■ **What you need to do**
Transcribe word for word the lines below from the line with "You are a GUI" through the line with "Image resolution: width=1983", ends included.

■ **The input**
BEGIN

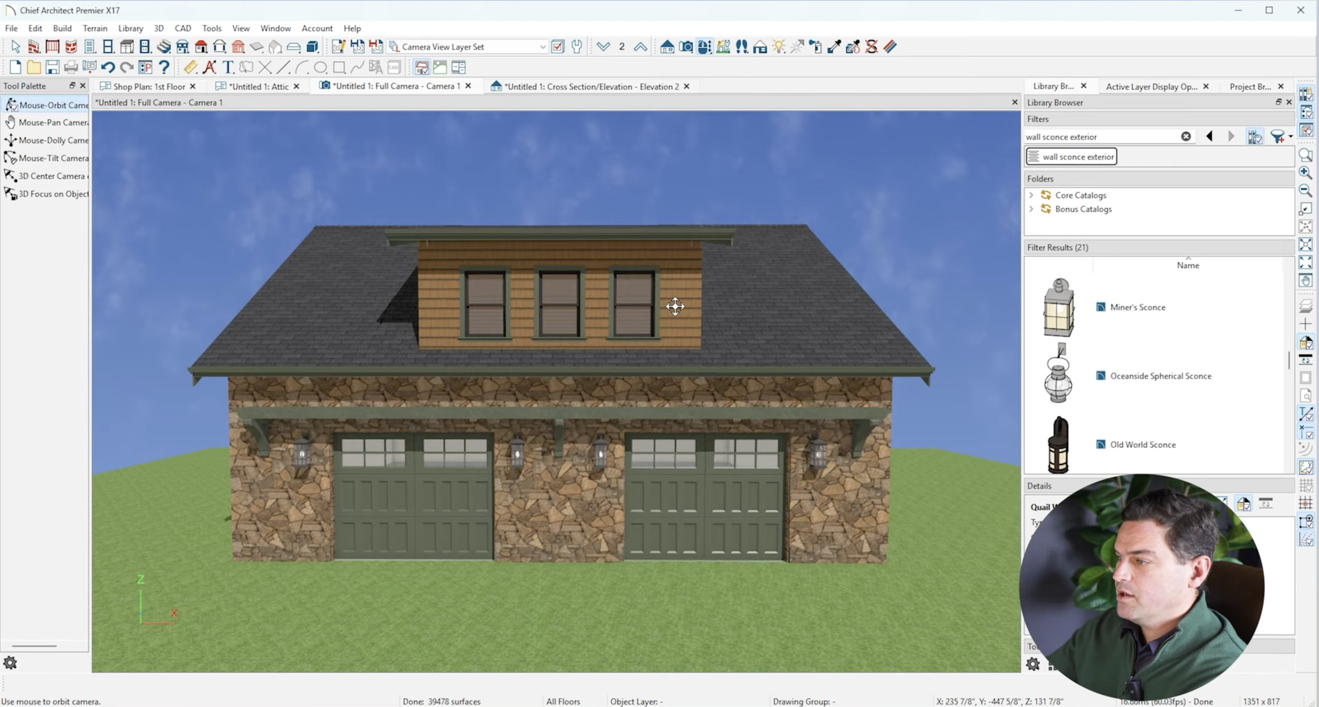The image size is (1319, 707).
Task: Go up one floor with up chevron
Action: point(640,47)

END
BEGIN

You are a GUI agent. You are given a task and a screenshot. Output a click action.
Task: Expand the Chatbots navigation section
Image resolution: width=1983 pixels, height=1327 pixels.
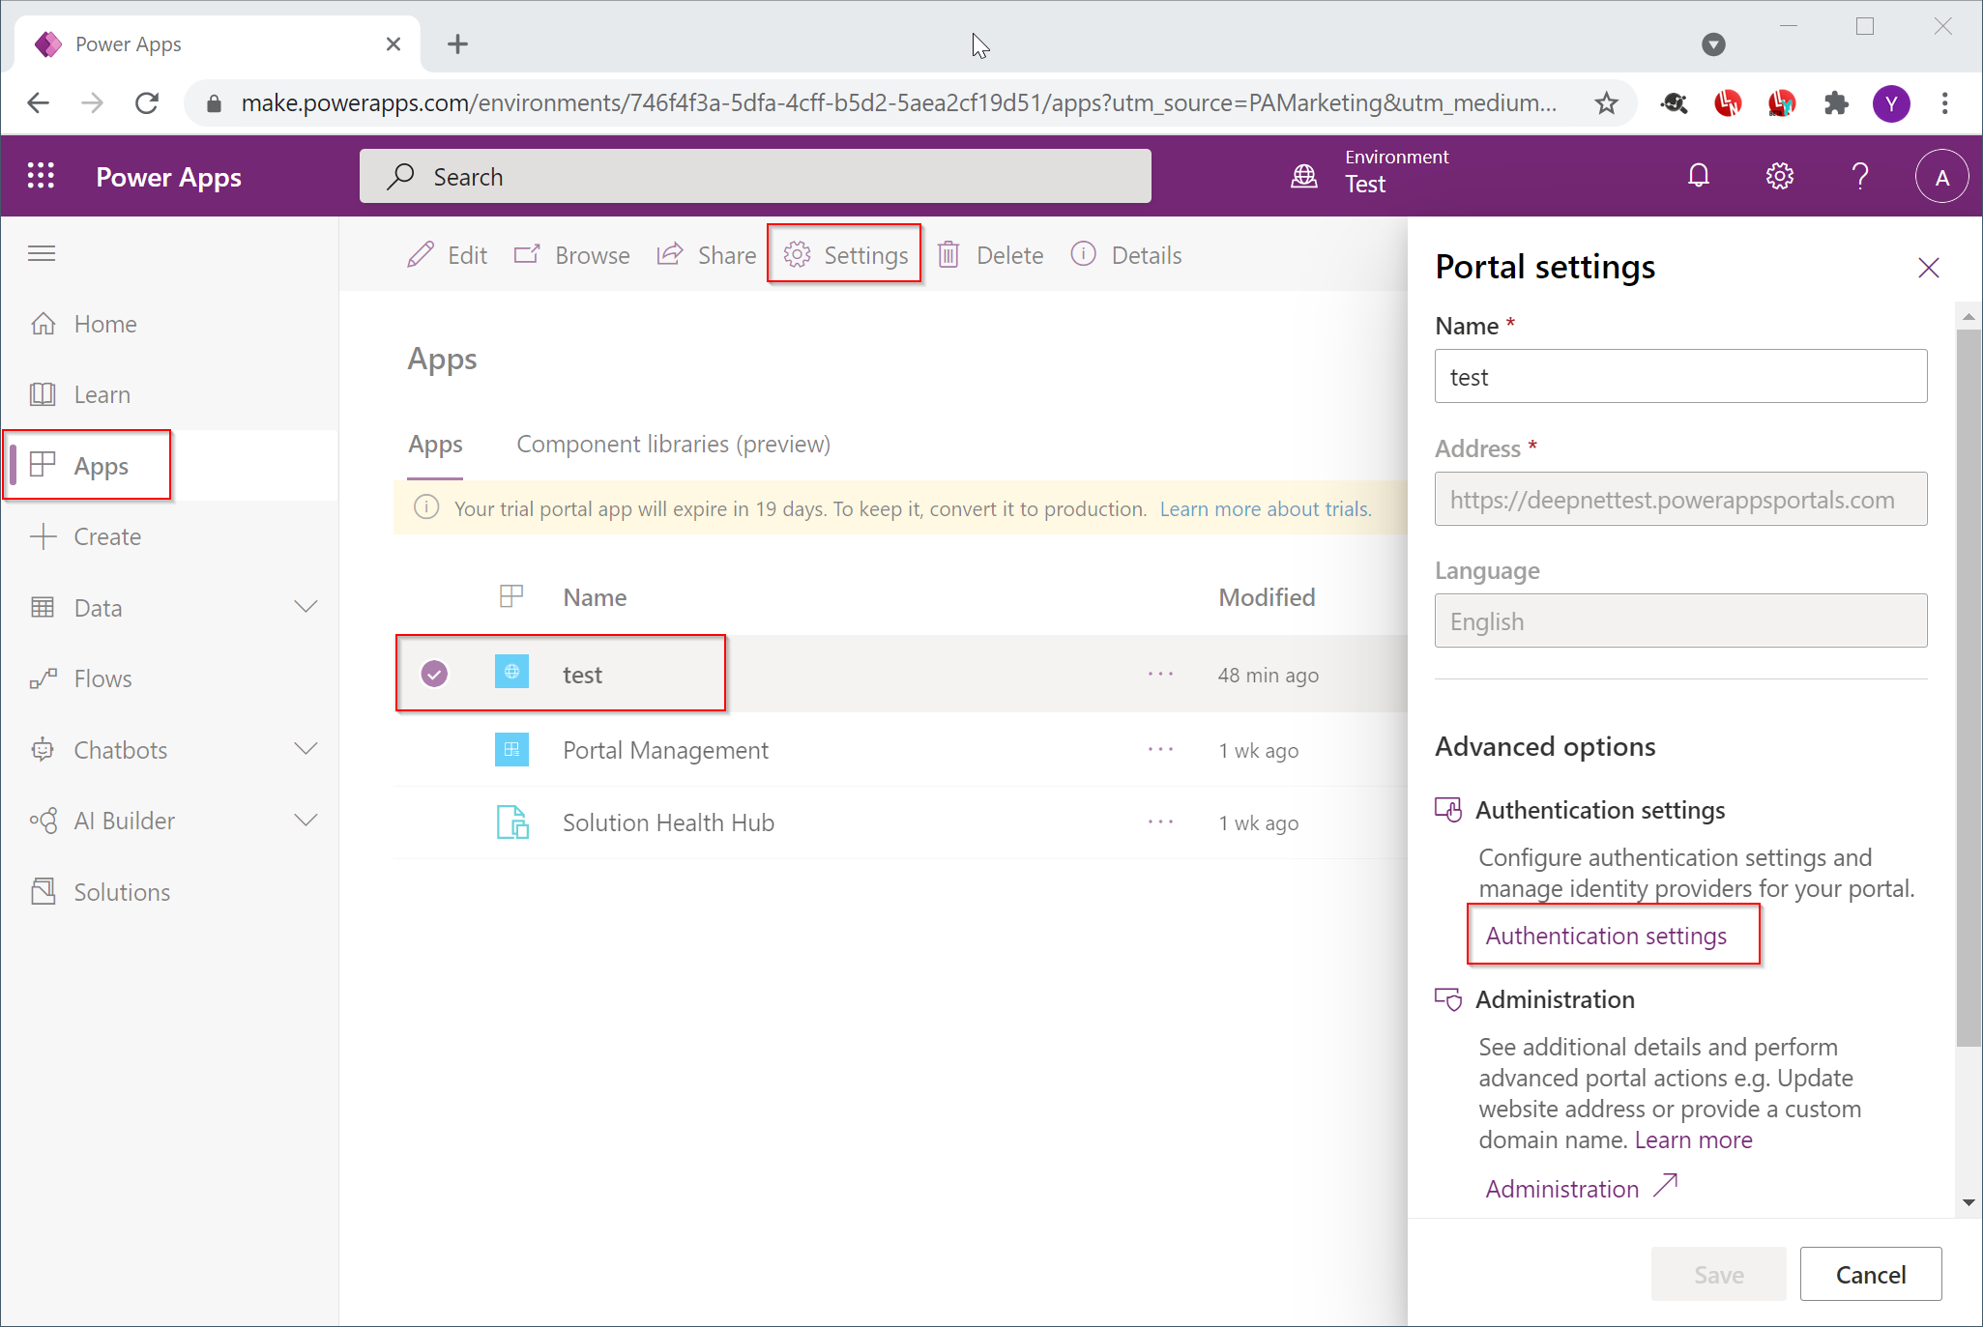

END

■ **Task answer**
You are a GUI agent. You are given a task and a screenshot. Output a click action.
Task: Expand the Chatbots navigation section
Image resolution: width=1983 pixels, height=1327 pixels.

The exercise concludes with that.